4: “About 20.6 million people (or 30% of all hourly, non-self-employed workers 18 and older) are “near-minimum-wage” workers. We analyzed public-use microdata from the Current Population Survey (the same monthly survey that underpins the BLS’s wage and employment reports), and came up with that estimate of the total number of “near-minimum” U.S. workers – those who make more than the minimum wage in their state but less than $10.10 an hour, and therefore also would benefit if the federal minimum is raised to that amount. The near-minimum-wage workers are young (just under half are 30 or younger), mostly white (76%), and more likely to be female (54%) than male (46%). A majority (56%) have no more than a high-school education.”

5: “The restaurant/food service industry is the single biggest employer of near-minimum-wage workers. Our analysis also found that 3.75 million people making near-minimum wages (about 18% of the total) worked in that industry. Among near-minimum workers aged 30 and younger, about 2.5 million (or nearly a quarter of all near-minimum workers in that age bracket) work in restaurants or other food-service industries. But because many of those workers presumably are tipped, their actual gross pay may be above $10.10 an hour. (Federal law, as well as wage laws in many states, allow tipped employees to be paid less as long as “tip credits” bring their pay up to at least the applicable minimum.)”

Alternative history can make for great suspense fiction. Imagine, for instance, what would have happened had the Nazis successfully invaded England in 1940? But if contemplating “what might have been” in fiction is fascinating, analysing “what might come to pass” in real life can be paralyzing – and dangerous. Just ask any of the cities that have passed their own version of minimum wage hikes.

As other cities and companies consider similar moves the big question is whether these new rules hurt or help the local economy – and the very people the legislators set out to assist.

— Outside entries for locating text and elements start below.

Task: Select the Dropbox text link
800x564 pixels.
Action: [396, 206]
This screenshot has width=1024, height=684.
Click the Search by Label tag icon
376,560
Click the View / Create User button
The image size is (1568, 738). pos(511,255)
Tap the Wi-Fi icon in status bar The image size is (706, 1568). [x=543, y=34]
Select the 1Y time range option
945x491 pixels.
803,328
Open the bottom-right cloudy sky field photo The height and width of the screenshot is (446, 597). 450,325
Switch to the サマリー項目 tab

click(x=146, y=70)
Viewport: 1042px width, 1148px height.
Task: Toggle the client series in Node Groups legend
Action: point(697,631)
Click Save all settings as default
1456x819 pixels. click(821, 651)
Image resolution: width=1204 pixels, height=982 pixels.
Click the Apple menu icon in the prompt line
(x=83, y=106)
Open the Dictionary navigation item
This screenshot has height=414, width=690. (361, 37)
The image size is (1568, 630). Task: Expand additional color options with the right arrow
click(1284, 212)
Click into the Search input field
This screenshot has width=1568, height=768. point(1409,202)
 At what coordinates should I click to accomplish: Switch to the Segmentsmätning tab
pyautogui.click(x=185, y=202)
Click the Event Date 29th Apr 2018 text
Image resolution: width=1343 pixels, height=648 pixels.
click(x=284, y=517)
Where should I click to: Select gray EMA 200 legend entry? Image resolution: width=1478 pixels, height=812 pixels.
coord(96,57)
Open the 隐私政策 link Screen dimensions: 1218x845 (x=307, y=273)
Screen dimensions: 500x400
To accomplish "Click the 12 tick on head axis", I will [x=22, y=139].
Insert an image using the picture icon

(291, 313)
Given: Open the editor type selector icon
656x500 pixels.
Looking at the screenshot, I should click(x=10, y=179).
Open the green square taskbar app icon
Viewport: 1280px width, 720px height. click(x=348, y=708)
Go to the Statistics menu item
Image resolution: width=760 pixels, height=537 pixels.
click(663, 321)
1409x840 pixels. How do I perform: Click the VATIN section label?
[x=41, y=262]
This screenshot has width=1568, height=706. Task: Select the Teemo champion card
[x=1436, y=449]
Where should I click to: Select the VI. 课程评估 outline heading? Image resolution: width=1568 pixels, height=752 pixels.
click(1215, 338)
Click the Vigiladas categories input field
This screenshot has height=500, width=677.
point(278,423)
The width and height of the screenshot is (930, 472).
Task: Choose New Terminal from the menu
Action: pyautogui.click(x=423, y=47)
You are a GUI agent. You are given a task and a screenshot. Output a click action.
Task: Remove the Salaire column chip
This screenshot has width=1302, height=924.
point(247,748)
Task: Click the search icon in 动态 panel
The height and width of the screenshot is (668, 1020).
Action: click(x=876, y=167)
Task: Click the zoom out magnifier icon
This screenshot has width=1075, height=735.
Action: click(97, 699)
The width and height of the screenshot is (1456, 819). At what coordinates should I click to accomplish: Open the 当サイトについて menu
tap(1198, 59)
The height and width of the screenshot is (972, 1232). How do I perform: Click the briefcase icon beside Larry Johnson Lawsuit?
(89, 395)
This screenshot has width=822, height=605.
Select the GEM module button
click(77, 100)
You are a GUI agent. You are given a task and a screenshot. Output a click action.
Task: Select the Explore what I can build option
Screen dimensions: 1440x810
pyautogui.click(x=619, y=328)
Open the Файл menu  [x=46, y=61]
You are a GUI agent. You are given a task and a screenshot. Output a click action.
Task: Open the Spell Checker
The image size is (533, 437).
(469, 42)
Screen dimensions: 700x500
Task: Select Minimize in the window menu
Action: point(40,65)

So far the answer depends on who you ask.

Some businesses argue that it will necessarily cost jobs: that small businesses, in particular, will be unable to afford to pay employees more and either will be forced to lay off staff or will have to close their doors entirely, and that consumers will suffer, as prices rise. There is plenty of anecdotal evidence that this occurs, as small business owners tell their stories.

Not all businesses will find this transition easy or painless. But if a small business’s profit margin is so razor-thin that it can’t pay its employees enough to allow them to live above the poverty line if they are trying to support even a single child, then perhaps that company might want to reconsider its business model?